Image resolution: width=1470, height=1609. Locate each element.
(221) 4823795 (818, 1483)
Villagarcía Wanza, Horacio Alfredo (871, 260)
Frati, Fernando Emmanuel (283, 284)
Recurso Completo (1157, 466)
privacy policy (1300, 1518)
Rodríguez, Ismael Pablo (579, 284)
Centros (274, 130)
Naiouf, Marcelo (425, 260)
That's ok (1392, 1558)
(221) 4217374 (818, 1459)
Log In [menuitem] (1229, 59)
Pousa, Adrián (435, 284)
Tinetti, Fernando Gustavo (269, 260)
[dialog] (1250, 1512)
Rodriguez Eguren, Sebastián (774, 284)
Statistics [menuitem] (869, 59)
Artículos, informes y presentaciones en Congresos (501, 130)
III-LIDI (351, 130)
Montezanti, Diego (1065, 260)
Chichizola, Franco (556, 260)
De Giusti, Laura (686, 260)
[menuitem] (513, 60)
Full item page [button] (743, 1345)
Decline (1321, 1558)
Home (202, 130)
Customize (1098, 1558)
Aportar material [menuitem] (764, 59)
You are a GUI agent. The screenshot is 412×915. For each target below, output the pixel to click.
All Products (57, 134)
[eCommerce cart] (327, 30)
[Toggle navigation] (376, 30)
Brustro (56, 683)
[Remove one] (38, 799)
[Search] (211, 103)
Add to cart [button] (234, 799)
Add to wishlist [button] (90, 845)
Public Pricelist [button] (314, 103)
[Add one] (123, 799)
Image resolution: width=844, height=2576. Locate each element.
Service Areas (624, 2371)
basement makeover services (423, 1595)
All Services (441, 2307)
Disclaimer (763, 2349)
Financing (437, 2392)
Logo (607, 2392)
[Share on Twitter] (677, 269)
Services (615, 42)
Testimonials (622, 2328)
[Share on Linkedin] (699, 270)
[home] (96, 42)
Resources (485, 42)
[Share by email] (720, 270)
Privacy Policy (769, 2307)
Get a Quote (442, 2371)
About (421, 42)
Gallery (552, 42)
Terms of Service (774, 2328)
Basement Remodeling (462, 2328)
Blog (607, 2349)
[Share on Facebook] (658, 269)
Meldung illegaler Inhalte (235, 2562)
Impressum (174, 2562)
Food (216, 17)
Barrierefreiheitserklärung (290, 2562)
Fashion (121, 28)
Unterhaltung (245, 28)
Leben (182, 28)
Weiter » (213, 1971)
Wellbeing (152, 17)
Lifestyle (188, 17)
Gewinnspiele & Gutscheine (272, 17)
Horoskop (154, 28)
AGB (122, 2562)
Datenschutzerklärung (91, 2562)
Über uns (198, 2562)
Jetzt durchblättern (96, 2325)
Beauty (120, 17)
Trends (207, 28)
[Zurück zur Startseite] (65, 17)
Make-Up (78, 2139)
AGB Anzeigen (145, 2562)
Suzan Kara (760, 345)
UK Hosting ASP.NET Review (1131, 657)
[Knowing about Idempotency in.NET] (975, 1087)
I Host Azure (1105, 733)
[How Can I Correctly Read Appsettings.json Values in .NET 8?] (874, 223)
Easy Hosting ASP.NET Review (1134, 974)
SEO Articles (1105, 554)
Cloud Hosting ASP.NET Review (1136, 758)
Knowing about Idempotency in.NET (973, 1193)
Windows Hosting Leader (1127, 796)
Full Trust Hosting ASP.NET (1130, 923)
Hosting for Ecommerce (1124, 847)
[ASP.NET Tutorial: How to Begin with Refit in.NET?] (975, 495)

*-*-*

> _Task description_
Restate exactly, and only, the line containing "Trends (207, 28)" together with all lines after it to the end of the material.

> _Answer for the task_
Trends (207, 28)
[Zurück zur Startseite] (65, 17)
Make-Up (78, 2139)
AGB Anzeigen (145, 2562)
Suzan Kara (760, 345)
UK Hosting ASP.NET Review (1131, 657)
[Knowing about Idempotency in.NET] (975, 1087)
I Host Azure (1105, 733)
[How Can I Correctly Read Appsettings.json Values in .NET 8?] (874, 223)
Easy Hosting ASP.NET Review (1134, 974)
SEO Articles (1105, 554)
Cloud Hosting ASP.NET Review (1136, 758)
Knowing about Idempotency in.NET (973, 1193)
Windows Hosting Leader (1127, 796)
Full Trust Hosting ASP.NET (1130, 923)
Hosting for Ecommerce (1124, 847)
[ASP.NET Tutorial: How to Begin with Refit in.NET?] (975, 495)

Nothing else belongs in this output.